Well, on a practical level, I’ve never had a boss. I never had to be at work on time. No matter what’s happened to me, it hasn’t affected my pattern of doing things, my routine. For example, if you have a broken heart and you spend six weeks crying, that’s what you do. So I’m extremely lucky. And on a cathartic, emotional, responsive level, I’m also extremely lucky because it means I feel things. I know where my heart is. I know where my tears are. I used to know where my bladder and my vagina were; they’re gone.

Is there any part of your life that’s too private, not something you would ever make work about? I’d never make my tent—Everyone I Have Ever Slept With, 1963 to 1995—now. Mind you, I wouldn’t be able to really make a very good tent now; I wouldn’t have slept with that many people. But I just wouldn’t make that work. I was a lot more up-front then, and I had less to lose. It’s quite good that [the tent] burnt. Now if it was standing there, I think a few people would be in prison, actually.

What was it like going through your body of work to prepare for this landmark show at the Tate Modern? Did you feel like it was more costly to you to make your work than less overtly confessional artists like Jeff Koons or James Turrell? Art has many rooms. I take one, Jeff takes another. Some people want a giant Jeff Koons on their garden lawn; it makes them feel good. Well, go on, feel good. My work isn’t necessarily going to make you feel good, but it might make you re-evaluate and slow down. I’m not going to say that I suffered more from my art, or my art is more meaningful. I’m just interested in my room and what I’m doing.
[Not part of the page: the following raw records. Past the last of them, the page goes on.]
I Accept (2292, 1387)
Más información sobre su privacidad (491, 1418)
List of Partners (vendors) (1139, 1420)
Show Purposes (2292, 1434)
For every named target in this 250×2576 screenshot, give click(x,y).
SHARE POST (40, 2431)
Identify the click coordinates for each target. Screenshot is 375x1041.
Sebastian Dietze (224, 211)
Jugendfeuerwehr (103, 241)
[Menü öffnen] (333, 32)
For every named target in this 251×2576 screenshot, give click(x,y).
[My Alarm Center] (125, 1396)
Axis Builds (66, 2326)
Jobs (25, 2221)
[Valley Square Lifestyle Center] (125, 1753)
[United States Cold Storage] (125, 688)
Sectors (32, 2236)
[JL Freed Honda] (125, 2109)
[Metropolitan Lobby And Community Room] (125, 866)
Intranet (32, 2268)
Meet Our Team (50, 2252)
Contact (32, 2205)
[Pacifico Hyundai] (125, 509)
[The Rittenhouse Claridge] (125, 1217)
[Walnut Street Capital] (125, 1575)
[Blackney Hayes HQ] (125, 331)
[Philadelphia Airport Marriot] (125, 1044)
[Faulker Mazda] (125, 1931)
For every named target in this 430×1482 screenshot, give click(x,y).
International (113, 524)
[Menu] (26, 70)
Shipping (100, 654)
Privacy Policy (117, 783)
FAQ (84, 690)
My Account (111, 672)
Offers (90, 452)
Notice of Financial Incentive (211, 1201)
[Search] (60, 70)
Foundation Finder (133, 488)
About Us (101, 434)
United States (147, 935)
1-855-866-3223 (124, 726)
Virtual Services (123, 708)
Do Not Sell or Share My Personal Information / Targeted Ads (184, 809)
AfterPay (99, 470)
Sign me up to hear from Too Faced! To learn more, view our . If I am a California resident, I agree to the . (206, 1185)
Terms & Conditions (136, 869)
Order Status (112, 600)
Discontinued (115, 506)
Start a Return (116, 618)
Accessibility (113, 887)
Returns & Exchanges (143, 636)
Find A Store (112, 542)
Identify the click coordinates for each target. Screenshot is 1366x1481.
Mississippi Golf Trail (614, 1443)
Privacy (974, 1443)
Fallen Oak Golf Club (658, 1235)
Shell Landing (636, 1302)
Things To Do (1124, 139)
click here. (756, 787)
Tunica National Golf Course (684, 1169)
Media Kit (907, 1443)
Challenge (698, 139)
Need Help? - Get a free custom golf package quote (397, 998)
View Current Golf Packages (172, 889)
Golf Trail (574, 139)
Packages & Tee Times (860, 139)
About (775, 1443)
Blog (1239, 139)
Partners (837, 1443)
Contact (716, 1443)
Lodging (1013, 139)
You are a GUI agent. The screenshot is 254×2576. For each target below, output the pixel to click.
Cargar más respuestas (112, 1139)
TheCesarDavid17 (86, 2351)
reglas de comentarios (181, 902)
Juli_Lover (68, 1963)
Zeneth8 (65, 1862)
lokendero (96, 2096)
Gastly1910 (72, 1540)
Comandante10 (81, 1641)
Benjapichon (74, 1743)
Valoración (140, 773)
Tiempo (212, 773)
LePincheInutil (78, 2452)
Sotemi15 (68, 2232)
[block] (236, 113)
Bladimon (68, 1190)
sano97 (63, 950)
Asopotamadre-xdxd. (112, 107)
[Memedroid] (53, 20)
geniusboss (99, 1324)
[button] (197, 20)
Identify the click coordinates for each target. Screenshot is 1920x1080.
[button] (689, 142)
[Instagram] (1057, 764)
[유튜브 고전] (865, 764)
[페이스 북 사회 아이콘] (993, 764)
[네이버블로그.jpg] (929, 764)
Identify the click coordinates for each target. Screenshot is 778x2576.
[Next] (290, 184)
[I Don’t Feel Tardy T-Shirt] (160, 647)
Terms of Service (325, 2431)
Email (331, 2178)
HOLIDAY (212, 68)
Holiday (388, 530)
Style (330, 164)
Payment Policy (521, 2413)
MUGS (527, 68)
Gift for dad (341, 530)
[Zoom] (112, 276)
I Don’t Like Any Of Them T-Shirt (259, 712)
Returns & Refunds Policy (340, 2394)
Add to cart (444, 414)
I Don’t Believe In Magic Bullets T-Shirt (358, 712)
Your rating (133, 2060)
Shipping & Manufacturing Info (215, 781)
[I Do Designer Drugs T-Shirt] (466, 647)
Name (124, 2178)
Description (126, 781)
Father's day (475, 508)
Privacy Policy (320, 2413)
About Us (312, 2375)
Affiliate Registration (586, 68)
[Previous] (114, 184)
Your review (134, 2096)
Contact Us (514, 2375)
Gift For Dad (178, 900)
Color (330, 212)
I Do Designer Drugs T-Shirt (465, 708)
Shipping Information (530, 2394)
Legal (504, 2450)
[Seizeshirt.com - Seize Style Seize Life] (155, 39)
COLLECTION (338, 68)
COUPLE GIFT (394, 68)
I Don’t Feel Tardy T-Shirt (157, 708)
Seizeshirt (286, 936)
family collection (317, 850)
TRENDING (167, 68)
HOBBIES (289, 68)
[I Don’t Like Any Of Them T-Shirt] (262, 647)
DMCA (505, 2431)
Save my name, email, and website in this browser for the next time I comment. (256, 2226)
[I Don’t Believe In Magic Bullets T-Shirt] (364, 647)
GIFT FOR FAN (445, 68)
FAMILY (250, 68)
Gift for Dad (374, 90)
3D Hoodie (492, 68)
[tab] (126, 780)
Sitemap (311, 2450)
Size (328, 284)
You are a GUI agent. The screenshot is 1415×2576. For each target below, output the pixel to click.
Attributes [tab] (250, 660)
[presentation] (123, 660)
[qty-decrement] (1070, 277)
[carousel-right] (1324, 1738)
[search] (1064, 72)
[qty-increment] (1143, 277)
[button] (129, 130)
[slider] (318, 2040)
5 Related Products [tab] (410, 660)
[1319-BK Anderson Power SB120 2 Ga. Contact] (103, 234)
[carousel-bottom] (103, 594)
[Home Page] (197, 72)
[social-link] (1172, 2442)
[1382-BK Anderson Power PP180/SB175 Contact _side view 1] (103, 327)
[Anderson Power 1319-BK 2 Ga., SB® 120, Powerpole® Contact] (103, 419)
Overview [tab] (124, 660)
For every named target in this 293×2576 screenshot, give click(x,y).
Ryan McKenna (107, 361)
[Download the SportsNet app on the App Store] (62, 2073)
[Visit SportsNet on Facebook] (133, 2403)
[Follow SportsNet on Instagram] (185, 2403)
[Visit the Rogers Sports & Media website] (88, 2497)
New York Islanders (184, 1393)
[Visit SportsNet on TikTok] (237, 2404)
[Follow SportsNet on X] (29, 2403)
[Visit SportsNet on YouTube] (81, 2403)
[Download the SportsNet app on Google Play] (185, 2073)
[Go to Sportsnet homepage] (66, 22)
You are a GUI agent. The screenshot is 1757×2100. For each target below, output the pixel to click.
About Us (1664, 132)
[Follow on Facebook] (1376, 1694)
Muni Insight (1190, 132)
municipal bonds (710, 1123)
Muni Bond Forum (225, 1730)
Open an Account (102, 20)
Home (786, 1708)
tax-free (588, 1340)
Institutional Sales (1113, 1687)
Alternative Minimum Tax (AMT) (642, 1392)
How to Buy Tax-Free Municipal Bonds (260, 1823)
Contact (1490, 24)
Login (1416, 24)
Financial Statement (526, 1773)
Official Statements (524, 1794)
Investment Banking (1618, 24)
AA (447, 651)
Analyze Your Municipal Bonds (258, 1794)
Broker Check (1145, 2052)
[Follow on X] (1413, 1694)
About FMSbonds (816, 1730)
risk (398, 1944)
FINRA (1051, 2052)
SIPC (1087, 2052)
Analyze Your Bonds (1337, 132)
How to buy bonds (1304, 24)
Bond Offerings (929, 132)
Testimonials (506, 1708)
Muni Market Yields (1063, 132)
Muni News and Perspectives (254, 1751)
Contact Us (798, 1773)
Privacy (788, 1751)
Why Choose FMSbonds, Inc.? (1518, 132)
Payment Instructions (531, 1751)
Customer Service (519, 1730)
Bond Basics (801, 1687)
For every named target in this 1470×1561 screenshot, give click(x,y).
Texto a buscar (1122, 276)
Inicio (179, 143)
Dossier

Would you have predicted that Everyone I Have Ever Slept With and My Bed would be the works that you would be known for?

They’re two seminal works, which is pretty incredible. By the age of 35, I made two seminal works. Some artists don’t make any seminal works in their lifetime. They might be really good artists, but they don’t make anything that changes people’s perception of art. When I was coming out of the [bladder-removal] surgery, I just thought, “F-cking hell, if I don’t survive this, I’m going to be remembered for being a sort of middle-ground ‘90s British artist.” So I’ve done probably more in the last five years than I have done in my lifetime. I got my priorities sorted out. I stopped drinking nearly six years ago. I focused only on art.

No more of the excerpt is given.